Set down each line of the data below exactly as it stands, dropping the pictures.

———

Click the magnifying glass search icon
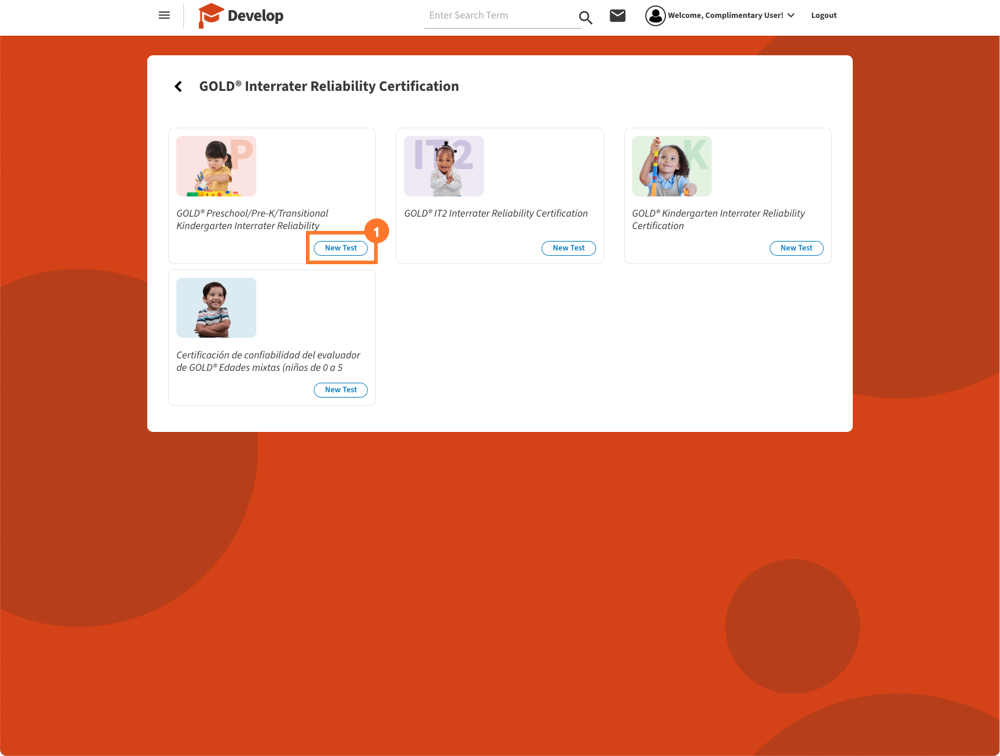This screenshot has height=756, width=1000. [x=585, y=17]
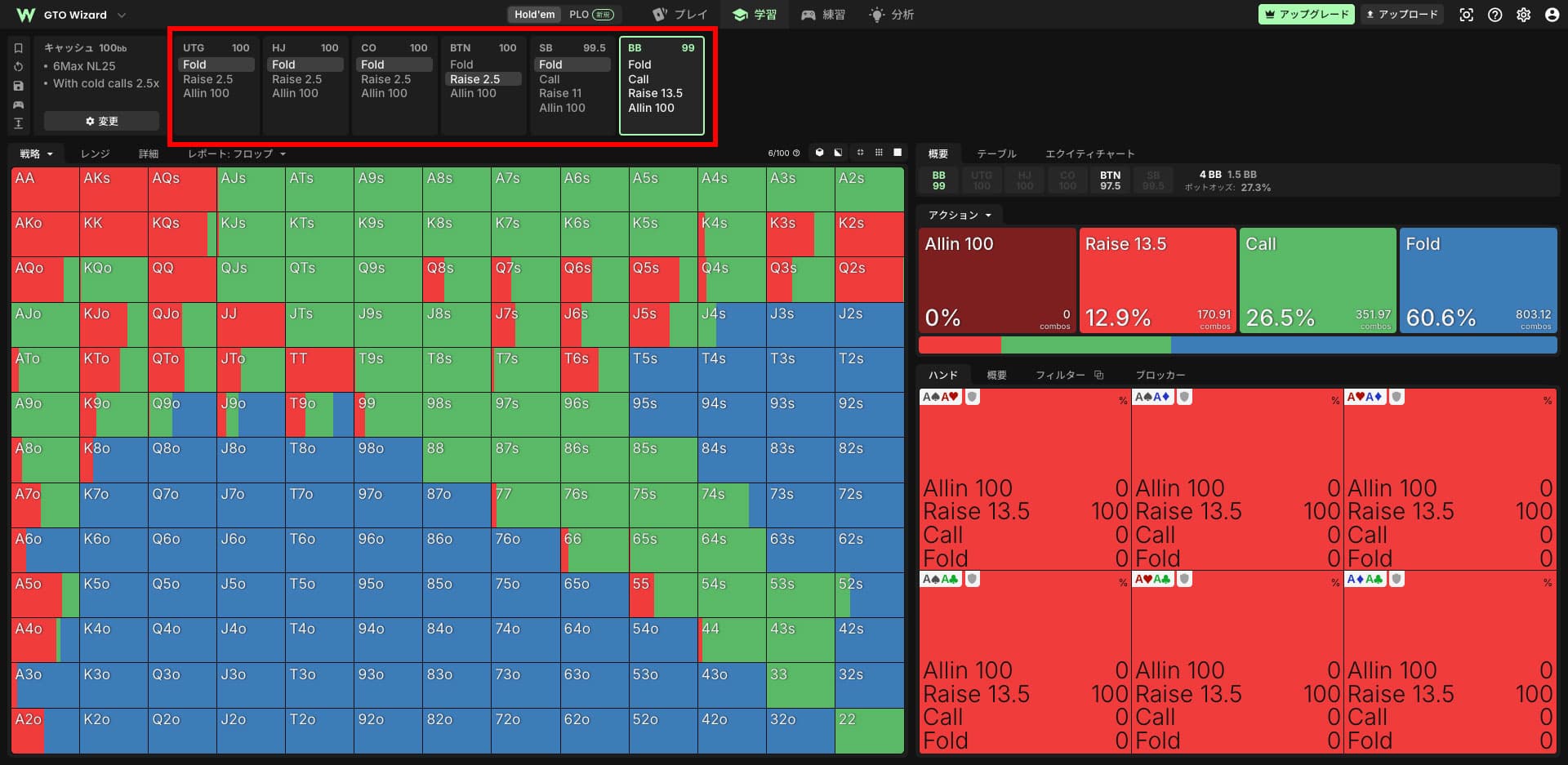Screen dimensions: 1568x765
Task: Click the chip-shaped view icon above the range grid
Action: coord(819,153)
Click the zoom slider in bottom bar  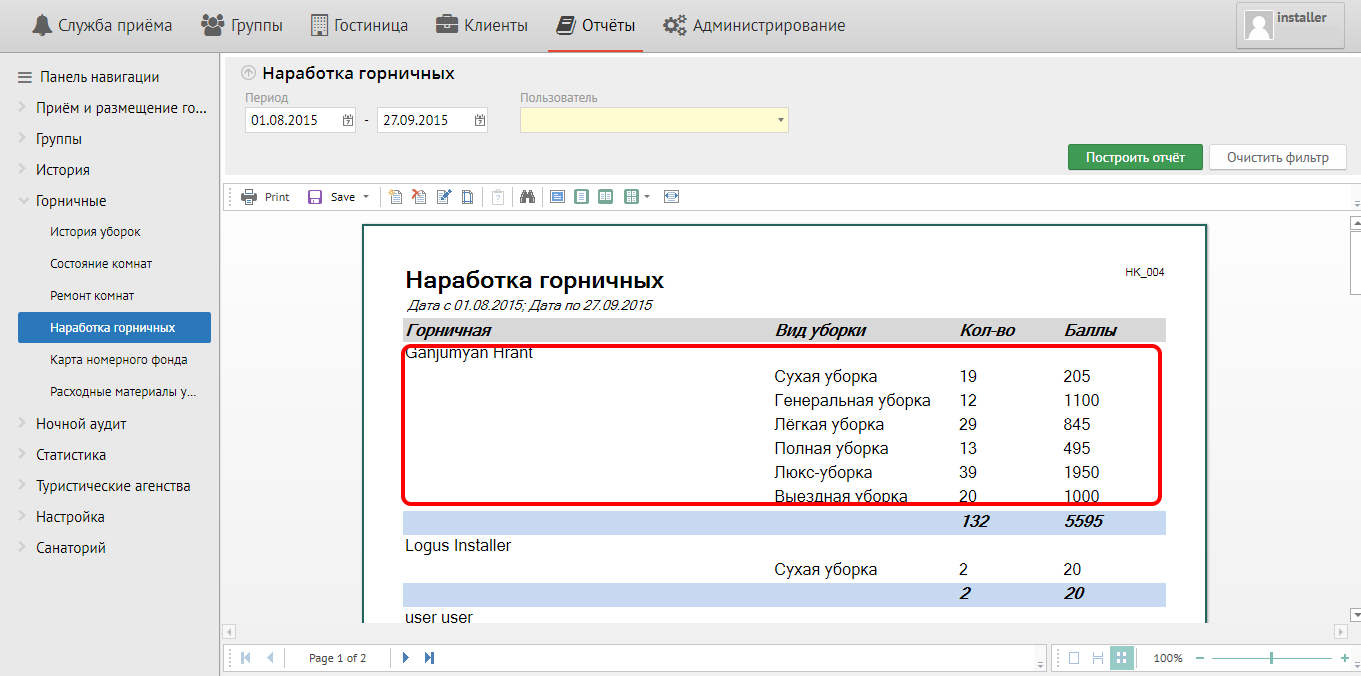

———

■ YOUR RESPONSE ■
Click the magnifying glass search icon
This screenshot has height=756, width=1000. [x=585, y=17]
Screen dimensions: 1568x765
Task: Click the chip-shaped view icon above the range grid
Action: coord(819,153)
Click the zoom slider in bottom bar  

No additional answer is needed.